There are growing concerns in financial markets and policy circles regarding potential political interference in the Fed’s independent decision-making on interest rates. The Fed policymakers are currently divided on the economic outlook and the appropriate course of action.
U.S. President Donald Trump has been critical of Powell’s reluctance to lower rates more aggressively. Furthermore, the Justice Department has brought criminal charges against Powell related to building renovations at the Fed’s new headquarters. Trump’s attempt to remove Fed Governor Lisa Cook is also pending a Supreme Court hearing.
All 100 economists surveyed in the recent poll expect the Fed to maintain rates at 3.50%-3.75% at its January meeting, with a majority foreseeing no changes in rates this quarter compared to previous expectations of at least one cut. Jeremy Schwartz, a senior U.S. economist at Nomura, suggests that the Fed may stay on hold for the duration of Powell’s term but could implement rate cuts later in the year under new leadership.
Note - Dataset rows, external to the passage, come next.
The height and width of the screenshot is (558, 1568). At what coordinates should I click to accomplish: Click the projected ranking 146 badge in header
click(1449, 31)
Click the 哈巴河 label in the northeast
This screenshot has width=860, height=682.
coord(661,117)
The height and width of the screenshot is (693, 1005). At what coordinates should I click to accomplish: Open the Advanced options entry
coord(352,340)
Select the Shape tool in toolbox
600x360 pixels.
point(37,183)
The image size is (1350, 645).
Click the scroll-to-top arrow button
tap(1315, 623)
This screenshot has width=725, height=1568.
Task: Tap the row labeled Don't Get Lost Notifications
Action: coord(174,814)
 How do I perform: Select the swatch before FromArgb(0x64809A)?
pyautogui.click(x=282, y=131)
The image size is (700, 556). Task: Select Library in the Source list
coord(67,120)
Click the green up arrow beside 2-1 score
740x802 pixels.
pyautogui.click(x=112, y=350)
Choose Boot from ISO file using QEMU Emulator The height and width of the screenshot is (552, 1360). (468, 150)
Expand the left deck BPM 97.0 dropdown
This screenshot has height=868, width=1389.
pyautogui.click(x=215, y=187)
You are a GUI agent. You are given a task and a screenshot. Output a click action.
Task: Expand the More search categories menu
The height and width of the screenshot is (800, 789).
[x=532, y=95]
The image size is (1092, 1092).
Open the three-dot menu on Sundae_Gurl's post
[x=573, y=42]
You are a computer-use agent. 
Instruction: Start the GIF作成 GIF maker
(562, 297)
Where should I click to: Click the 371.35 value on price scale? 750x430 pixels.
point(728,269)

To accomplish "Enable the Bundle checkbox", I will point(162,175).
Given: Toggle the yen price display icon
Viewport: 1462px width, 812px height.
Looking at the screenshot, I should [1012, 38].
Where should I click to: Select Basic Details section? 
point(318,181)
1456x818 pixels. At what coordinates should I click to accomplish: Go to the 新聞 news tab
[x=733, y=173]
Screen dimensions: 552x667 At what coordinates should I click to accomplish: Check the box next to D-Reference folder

While there is no clear consensus on rates beyond this quarter, a slight majority of respondents expect rate cuts to resume once Powell’s tenure as Fed chair concludes in May. Treasury Secretary Scott Bessent has indicated that Trump may select the next Fed chairman as early as next week, sparking concerns about potential pushback due to ongoing investigations.
The U.S. economy, which grew at a robust pace of 4.3% in the third quarter, is projected to expand by 2.3% this year, up from 2.2% in the previous year. Economists anticipate continued growth due to investments in AI and the impact of tax cuts under the fiscal bill. This optimistic outlook is expected to keep inflation levels above the 2% target for the foreseeable future.
The unemployment rate is forecasted to remain stable, averaging 4.5% this year. Overall, the economic landscape is expected to remain strong, with the potential for further rate adjustments and policy changes under new leadership at the Federal Reserve.